Here is a quick clip of some biceps 15 weeks or so out... 
Wish me luck been years sense I've done this shit...


----------



## BigSwolePump (Aug 2, 2017)

Good Luck brutha. It takes more dedication that I have these days. Looking forward to seeing your progress.


----------



## John Ziegler (Aug 2, 2017)

I came to see the tinny peepee wtf ?


----------



## Flyingdragon (Aug 2, 2017)

what weight class?  Are u going to stuff your posing trunks?


----------



## Bro Bundy (Aug 2, 2017)

Good luck salt


----------



## saltylifter (Aug 2, 2017)

Massive socks will be used man...




Flyingdragon said:


> what weight class?  Are u going to stuff your posing trunks?


----------



## Jin (Aug 2, 2017)

You seemed pretty nervous when that cop's siren was going off. Hey man, keep your gear at home. 

Kudos to you for being strong AF and ripped AF.


----------



## BigJohnny (Aug 2, 2017)

Good luck brutha!


----------



## stonetag (Aug 2, 2017)

Best O' luck to ya Salt.


----------



## DieYoungStrong (Aug 2, 2017)

Good luck. I'll be eating ice cream on my couch if you need me.


----------



## PFM (Aug 2, 2017)

Are you wearing sandals bro?


----------



## Dex (Aug 2, 2017)

Must be nice to have two biceps. I have a unicep now. How much cutting do you have? Good luck!


----------



## saltylifter (Aug 2, 2017)

Flyingdragon said:


> what weight class?  Are u going to stuff your posing trunks?

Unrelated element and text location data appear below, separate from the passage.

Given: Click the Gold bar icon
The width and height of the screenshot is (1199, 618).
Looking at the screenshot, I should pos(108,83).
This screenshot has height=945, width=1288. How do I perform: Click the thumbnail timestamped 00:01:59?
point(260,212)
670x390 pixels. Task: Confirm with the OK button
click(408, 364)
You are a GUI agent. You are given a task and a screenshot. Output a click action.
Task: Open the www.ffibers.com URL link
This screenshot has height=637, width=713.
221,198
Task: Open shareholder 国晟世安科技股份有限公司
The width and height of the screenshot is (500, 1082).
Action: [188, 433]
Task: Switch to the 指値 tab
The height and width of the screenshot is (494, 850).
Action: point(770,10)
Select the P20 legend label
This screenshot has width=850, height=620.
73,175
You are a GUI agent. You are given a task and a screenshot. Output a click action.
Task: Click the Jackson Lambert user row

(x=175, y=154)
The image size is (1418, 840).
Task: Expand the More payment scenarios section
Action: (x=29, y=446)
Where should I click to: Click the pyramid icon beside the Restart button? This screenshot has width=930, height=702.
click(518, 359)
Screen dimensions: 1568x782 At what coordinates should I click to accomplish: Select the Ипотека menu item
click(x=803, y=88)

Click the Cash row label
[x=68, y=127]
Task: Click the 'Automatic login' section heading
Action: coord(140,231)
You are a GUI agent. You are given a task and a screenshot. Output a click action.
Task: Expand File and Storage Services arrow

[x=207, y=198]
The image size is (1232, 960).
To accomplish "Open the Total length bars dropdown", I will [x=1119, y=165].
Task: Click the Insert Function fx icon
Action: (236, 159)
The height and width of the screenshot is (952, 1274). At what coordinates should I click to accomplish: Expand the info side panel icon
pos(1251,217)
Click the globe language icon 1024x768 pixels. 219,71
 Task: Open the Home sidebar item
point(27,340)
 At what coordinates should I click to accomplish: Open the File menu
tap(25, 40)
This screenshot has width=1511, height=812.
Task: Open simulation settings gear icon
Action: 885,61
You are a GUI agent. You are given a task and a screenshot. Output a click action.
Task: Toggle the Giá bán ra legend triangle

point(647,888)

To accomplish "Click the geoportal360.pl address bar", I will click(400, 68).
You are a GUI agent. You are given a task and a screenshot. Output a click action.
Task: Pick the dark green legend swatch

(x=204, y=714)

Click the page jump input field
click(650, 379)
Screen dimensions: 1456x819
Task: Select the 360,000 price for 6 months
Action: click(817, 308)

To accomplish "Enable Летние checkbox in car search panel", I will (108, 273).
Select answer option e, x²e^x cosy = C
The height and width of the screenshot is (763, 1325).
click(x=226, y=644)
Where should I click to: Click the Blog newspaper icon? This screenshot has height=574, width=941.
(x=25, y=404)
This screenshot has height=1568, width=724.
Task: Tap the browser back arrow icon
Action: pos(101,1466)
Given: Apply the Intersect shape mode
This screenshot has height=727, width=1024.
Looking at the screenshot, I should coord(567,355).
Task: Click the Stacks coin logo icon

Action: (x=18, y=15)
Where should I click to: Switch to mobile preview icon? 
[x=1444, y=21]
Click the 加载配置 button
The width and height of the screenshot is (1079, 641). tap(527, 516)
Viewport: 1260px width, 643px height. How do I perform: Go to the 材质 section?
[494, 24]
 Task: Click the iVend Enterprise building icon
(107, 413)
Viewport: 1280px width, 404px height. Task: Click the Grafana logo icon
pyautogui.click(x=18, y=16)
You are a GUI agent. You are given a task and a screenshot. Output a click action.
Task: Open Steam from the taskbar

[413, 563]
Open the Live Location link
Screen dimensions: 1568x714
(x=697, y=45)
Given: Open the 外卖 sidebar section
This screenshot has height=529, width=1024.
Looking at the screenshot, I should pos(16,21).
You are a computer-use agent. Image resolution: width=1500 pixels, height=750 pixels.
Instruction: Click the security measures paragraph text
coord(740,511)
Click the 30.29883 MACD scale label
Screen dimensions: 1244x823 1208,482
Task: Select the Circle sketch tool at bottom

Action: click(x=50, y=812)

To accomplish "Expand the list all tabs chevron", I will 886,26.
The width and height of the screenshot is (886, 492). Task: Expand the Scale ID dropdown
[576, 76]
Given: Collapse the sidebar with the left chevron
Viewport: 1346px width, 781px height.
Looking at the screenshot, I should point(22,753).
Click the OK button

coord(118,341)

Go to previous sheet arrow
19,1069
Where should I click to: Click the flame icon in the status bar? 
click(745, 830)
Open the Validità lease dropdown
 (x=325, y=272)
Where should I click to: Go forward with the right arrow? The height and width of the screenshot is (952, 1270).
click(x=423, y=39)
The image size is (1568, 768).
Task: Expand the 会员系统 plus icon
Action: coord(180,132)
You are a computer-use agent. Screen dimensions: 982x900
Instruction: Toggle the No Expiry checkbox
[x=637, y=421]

I'm about 220 ish now so I'll drop down to about 195 or 200 for the show.






Zeigler said:


> I came to see the tinny peepee wtf ?



Dude that's why it's a tinny peepee, it's so tinny you can't see it 



Jin said:


> You seemed pretty nervous when that cop's siren was going off. Hey man, keep your gear at home.
> 
> Lmao fuxk man you never know
> 
> Kudos to you for being strong AF and ripped AF.





DieYoungStrong said:


> Good luck. I'll be eating ice cream on my couch if you need me.



Damn that sounds so good. Thanks for the support man



PFM said:


> Are you wearing sandals bro?



No sandals man I wish 




Dex said:


> Must be nice to have two biceps. I have a unicep now. How much cutting do you have? Good luck!



Got another 20 to go


----------



## Gibsonator (Aug 2, 2017)

good luck man get that shit! looking forward to seeing your progress!


----------



## NbleSavage (Aug 2, 2017)

Respect for having the stones to step on stage.


----------



## TrickWilliams (Aug 2, 2017)

Looking tiny Salty! I would back out now if I were you! 

I kid. You jacked fukk. 

Cant wait to see what you got in ya. I got no doubt you'll be placed.


----------



## Solomc (Aug 2, 2017)

nice job.  Same way I feel.  If your gonna go all the way. Might as well get a trophy for it. Best of luck to ya.


----------



## Jin (Jan 6, 2018)

jeanluis said:


> Good luck bro!



The show was months ago and you're on the wrong forum.


----------